Print every one of the following lines verbatim, reproducing each character without change.

-- start Source records --

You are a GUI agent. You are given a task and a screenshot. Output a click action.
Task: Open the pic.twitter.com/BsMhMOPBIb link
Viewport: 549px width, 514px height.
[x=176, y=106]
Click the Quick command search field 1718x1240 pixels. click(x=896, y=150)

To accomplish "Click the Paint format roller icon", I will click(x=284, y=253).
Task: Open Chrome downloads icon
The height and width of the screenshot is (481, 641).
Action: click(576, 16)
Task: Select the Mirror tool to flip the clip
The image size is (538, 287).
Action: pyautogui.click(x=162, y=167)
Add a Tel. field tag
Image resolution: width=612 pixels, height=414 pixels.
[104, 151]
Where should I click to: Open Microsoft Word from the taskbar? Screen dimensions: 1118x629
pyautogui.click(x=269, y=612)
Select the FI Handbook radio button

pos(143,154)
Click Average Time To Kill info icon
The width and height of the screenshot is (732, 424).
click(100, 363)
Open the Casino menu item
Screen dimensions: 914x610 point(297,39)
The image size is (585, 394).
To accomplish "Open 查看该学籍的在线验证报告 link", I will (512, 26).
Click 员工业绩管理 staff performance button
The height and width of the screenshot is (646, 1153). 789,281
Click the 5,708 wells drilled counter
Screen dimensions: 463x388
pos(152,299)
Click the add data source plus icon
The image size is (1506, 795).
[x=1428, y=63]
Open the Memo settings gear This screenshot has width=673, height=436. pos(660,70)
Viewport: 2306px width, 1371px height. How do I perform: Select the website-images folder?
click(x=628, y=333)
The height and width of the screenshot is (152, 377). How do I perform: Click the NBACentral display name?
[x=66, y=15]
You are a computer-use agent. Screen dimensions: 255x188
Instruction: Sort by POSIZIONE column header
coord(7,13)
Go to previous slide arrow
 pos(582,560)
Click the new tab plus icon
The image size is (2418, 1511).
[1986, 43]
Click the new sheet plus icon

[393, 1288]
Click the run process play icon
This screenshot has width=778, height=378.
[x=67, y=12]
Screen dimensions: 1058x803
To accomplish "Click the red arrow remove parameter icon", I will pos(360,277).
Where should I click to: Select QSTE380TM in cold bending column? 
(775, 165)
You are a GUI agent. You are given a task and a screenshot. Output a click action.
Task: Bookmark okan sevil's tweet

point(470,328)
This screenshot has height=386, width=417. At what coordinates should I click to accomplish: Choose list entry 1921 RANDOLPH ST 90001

-- end Source records --

> _Answer to this task_
You are a GUI agent. You are given a task and a screenshot. Output a click action.
Task: Open the pic.twitter.com/BsMhMOPBIb link
Viewport: 549px width, 514px height.
[x=176, y=106]
Click the Quick command search field 1718x1240 pixels. click(x=896, y=150)

To accomplish "Click the Paint format roller icon", I will click(x=284, y=253).
Task: Open Chrome downloads icon
The height and width of the screenshot is (481, 641).
Action: click(576, 16)
Task: Select the Mirror tool to flip the clip
The image size is (538, 287).
Action: pyautogui.click(x=162, y=167)
Add a Tel. field tag
Image resolution: width=612 pixels, height=414 pixels.
[104, 151]
Where should I click to: Open Microsoft Word from the taskbar? Screen dimensions: 1118x629
pyautogui.click(x=269, y=612)
Select the FI Handbook radio button

pos(143,154)
Click Average Time To Kill info icon
The width and height of the screenshot is (732, 424).
click(100, 363)
Open the Casino menu item
Screen dimensions: 914x610 point(297,39)
The image size is (585, 394).
To accomplish "Open 查看该学籍的在线验证报告 link", I will (512, 26).
Click 员工业绩管理 staff performance button
The height and width of the screenshot is (646, 1153). 789,281
Click the 5,708 wells drilled counter
Screen dimensions: 463x388
pos(152,299)
Click the add data source plus icon
The image size is (1506, 795).
[x=1428, y=63]
Open the Memo settings gear This screenshot has width=673, height=436. pos(660,70)
Viewport: 2306px width, 1371px height. How do I perform: Select the website-images folder?
click(x=628, y=333)
The height and width of the screenshot is (152, 377). How do I perform: Click the NBACentral display name?
[x=66, y=15]
You are a computer-use agent. Screen dimensions: 255x188
Instruction: Sort by POSIZIONE column header
coord(7,13)
Go to previous slide arrow
 pos(582,560)
Click the new tab plus icon
The image size is (2418, 1511).
[1986, 43]
Click the new sheet plus icon

[393, 1288]
Click the run process play icon
This screenshot has width=778, height=378.
[x=67, y=12]
Screen dimensions: 1058x803
To accomplish "Click the red arrow remove parameter icon", I will pos(360,277).
Where should I click to: Select QSTE380TM in cold bending column? 
(775, 165)
You are a GUI agent. You are given a task and a screenshot. Output a click action.
Task: Bookmark okan sevil's tweet

point(470,328)
This screenshot has height=386, width=417. At what coordinates should I click to accomplish: Choose list entry 1921 RANDOLPH ST 90001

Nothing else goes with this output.